That there’s a home in me deeper than flesh, stronger than bone, calmer than trouble and more infinite than all these fading words.
That I cried in the shower this morning to wash my sins away with salt. Soap and forgiveness only reach so far.
That I don’t understand why people trade their life for money, money for things, and things for half the life they started with. I want a freedom reimbursement for my soul.
That there are times when I don’t feel like I belong in this madhouse of not-now and tamed desire, of neon gods, fake smiles and comfort cages. My soul is a wild thing. My heart — a lonely bird. That I would rather lose the plastic lies I’ve grown to love, and through the cracks of me, become the truth I’ll never lose, or hide.
That I am not a grownup or a serious adult, the only real thing in me is the small child that survived.
That I don’t know how to embrace the darkness, and I need help to memorize the light, to be reminded daily that this too shall pass and something greater will become of us.
That I love you, that I love you, that I love you…
That I have lost my faith in distant gods and falling stars, unless they fit in human chests and make a heaven out of Now.
That I regret all the chances not taken, the beauty not shown, the passion not chased, the heart not invested, the dreams not believed in, enough. That I’m still trying to forgive myself for all the calls my fear didn’t let me answer.
That I don’t have much time in Life but I still have much Life in me, and I’m so scared of disappearing. So I make Art to help me deal with mystery. And mystery to help me bow in awe. And awe to help me fathom the beautiful unknown.
That I’m not strong or tall or solid or contained, I’m just a one-winged bird that’s learned to love the rain.
That there’s a longing in my bones that can melt glaciers. That there’s a quiet strength in all the weakness I’ve accepted. That there is courage in the vulnerable broken pieces I’ve rushed to sweep under the rug.

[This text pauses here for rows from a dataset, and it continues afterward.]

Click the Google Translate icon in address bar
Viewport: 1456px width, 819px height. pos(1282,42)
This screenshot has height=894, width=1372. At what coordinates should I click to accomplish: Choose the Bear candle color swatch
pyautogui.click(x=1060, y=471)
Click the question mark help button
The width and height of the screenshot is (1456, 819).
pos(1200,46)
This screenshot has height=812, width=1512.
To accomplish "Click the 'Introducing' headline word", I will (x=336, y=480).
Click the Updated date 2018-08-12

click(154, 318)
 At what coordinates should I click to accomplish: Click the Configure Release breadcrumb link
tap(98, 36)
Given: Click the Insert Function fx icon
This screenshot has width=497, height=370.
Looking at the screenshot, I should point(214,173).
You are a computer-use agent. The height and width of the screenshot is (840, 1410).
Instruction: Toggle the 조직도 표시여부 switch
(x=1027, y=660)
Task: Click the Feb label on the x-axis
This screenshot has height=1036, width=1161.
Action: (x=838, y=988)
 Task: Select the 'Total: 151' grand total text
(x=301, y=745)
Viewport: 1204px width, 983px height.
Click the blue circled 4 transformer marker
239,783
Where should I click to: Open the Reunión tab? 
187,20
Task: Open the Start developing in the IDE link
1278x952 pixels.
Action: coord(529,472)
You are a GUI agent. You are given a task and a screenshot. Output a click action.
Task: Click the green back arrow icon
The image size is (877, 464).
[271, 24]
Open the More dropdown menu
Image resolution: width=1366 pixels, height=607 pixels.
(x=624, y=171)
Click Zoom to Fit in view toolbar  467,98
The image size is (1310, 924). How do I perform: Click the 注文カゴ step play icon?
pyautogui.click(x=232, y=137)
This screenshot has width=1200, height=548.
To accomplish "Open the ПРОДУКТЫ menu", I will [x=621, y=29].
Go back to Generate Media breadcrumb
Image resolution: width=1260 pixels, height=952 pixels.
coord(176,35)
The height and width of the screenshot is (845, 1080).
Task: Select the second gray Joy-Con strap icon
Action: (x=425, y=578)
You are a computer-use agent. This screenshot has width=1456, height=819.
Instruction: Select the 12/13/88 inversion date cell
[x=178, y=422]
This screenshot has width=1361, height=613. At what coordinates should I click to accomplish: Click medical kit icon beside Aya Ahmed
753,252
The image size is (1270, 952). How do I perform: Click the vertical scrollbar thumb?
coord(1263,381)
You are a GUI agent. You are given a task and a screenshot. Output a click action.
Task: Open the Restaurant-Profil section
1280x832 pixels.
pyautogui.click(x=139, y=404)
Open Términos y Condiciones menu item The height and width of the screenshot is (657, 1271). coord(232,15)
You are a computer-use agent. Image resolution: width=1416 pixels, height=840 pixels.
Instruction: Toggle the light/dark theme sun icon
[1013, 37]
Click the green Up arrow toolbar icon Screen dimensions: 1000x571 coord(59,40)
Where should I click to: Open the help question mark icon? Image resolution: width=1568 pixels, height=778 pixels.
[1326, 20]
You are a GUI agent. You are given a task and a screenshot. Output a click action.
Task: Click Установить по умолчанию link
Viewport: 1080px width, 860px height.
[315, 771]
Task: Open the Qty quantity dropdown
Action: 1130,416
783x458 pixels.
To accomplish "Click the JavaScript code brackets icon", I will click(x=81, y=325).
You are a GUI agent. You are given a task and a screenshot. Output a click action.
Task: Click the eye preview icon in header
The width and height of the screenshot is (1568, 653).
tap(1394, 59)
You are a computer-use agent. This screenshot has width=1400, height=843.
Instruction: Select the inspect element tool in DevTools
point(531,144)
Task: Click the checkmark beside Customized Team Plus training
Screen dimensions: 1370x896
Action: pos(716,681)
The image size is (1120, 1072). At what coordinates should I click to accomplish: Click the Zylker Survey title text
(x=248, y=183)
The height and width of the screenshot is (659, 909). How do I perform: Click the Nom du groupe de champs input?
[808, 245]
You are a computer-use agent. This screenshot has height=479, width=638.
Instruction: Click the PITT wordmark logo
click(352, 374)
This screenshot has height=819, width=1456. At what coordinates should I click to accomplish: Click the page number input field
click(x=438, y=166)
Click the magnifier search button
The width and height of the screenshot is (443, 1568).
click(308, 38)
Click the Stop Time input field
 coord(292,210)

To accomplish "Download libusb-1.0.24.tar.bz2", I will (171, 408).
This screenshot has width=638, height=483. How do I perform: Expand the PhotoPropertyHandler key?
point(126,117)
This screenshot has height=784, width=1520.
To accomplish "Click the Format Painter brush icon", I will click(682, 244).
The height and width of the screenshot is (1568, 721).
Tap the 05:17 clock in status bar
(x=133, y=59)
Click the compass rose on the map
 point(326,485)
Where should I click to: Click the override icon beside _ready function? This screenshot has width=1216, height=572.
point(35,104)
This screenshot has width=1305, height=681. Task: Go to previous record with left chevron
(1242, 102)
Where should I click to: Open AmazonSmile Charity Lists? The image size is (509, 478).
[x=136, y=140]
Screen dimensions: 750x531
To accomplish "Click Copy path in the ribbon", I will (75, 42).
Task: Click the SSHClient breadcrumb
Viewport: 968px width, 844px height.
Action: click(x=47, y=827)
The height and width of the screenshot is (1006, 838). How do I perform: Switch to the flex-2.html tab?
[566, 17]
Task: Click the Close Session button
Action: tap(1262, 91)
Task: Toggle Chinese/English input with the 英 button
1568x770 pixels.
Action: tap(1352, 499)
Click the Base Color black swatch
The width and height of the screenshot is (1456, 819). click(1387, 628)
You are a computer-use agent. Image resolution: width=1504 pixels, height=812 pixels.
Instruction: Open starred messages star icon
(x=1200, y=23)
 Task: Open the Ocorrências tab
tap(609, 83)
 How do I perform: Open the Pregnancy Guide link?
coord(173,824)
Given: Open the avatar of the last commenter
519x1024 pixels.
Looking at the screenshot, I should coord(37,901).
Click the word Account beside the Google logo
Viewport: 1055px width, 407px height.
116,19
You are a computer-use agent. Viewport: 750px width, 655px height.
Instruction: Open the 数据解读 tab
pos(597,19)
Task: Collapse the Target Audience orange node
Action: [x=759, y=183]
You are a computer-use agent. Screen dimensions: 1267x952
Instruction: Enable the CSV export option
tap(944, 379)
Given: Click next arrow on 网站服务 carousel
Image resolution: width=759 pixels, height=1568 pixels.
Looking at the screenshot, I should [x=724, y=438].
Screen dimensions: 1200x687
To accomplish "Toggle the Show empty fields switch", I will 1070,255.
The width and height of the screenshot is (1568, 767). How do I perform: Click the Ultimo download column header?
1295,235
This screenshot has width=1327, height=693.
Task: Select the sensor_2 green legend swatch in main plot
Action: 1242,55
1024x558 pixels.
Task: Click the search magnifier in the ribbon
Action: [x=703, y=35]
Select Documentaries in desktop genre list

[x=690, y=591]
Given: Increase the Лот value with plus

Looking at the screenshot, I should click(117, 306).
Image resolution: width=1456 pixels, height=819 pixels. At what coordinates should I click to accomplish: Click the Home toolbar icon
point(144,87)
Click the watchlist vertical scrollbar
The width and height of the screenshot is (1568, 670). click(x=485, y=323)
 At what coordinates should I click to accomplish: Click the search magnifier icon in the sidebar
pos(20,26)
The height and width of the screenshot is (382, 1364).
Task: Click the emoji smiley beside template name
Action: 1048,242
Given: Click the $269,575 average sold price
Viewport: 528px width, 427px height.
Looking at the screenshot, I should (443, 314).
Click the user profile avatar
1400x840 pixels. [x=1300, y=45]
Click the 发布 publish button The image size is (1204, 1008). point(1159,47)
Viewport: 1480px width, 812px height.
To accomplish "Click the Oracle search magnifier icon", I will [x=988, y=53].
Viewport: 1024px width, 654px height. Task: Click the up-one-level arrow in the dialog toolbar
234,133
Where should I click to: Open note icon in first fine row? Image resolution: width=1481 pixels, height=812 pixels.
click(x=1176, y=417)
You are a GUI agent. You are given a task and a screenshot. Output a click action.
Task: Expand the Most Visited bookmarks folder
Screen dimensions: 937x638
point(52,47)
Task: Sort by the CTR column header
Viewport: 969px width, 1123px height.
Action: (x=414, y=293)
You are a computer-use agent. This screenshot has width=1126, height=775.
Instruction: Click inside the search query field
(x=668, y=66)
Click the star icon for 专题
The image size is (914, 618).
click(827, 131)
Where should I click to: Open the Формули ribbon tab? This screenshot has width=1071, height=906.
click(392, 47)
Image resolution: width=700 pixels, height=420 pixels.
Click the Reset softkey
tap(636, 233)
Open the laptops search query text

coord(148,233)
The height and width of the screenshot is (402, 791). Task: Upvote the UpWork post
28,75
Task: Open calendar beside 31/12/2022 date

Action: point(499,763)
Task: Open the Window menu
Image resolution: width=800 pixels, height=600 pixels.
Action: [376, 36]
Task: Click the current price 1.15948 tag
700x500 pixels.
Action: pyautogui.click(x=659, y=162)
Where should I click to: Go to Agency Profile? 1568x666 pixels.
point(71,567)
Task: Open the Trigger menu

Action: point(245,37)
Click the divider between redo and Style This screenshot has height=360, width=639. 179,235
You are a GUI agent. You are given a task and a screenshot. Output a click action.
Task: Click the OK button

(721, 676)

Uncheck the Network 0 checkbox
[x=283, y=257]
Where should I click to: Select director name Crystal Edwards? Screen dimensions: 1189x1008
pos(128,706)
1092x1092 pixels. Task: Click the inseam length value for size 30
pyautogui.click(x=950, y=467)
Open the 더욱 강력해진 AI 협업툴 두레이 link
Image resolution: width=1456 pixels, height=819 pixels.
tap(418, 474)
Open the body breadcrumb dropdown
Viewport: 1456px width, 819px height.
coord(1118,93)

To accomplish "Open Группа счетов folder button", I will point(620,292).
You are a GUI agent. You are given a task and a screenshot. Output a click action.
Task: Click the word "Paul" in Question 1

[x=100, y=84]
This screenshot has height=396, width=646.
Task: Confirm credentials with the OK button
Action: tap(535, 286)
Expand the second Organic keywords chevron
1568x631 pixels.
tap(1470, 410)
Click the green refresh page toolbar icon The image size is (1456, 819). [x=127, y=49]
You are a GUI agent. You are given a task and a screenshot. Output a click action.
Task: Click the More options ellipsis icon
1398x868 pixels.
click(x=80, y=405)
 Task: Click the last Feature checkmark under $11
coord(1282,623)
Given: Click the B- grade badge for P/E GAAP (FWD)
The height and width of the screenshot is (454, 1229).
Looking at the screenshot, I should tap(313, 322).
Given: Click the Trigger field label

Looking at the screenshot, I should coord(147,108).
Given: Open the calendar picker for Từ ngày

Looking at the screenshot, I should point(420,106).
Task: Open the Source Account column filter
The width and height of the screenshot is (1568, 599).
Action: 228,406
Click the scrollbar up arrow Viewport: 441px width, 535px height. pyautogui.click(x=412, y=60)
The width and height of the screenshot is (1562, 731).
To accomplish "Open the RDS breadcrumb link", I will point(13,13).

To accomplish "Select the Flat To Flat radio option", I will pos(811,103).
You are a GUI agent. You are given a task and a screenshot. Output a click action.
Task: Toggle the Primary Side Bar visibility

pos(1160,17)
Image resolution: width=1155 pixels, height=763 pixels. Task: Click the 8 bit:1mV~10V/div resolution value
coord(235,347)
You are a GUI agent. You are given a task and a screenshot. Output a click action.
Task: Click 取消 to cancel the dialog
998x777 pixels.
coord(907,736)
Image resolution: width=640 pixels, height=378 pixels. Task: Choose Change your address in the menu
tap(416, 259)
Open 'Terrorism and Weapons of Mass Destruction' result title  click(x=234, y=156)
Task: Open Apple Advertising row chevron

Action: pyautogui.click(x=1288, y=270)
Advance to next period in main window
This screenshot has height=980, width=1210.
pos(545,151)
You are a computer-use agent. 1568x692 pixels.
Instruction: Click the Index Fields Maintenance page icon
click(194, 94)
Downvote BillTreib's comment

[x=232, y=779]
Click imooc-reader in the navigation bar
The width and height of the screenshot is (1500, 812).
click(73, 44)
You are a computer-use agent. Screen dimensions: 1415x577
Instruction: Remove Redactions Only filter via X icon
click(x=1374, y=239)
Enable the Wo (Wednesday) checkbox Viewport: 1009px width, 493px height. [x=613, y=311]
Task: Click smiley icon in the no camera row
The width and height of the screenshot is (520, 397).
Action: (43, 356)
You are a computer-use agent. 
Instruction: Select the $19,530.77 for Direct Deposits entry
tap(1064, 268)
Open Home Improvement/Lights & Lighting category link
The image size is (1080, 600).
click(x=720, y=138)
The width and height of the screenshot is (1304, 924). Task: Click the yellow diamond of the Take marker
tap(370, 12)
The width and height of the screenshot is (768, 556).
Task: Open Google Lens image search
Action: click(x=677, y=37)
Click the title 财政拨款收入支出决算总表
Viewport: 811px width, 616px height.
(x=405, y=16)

That I am tired of excuses, sick of fear, blue with maybes, worn out by ifs and dizzy from somedays. I am today, I won’t be put to sleep.
That I believe in elves and signs and ghosts and sci-fi otherworlds, and I get letters from the future and love notes from the dead, and every dream is real, and all our thoughts are things, and everything in us, through us, exists.
That I don’t care about your name, your face or size, your bank account or status, your resume, your bloody past and your retirement plan. The only question worth a heart is “How Much Life?” . . .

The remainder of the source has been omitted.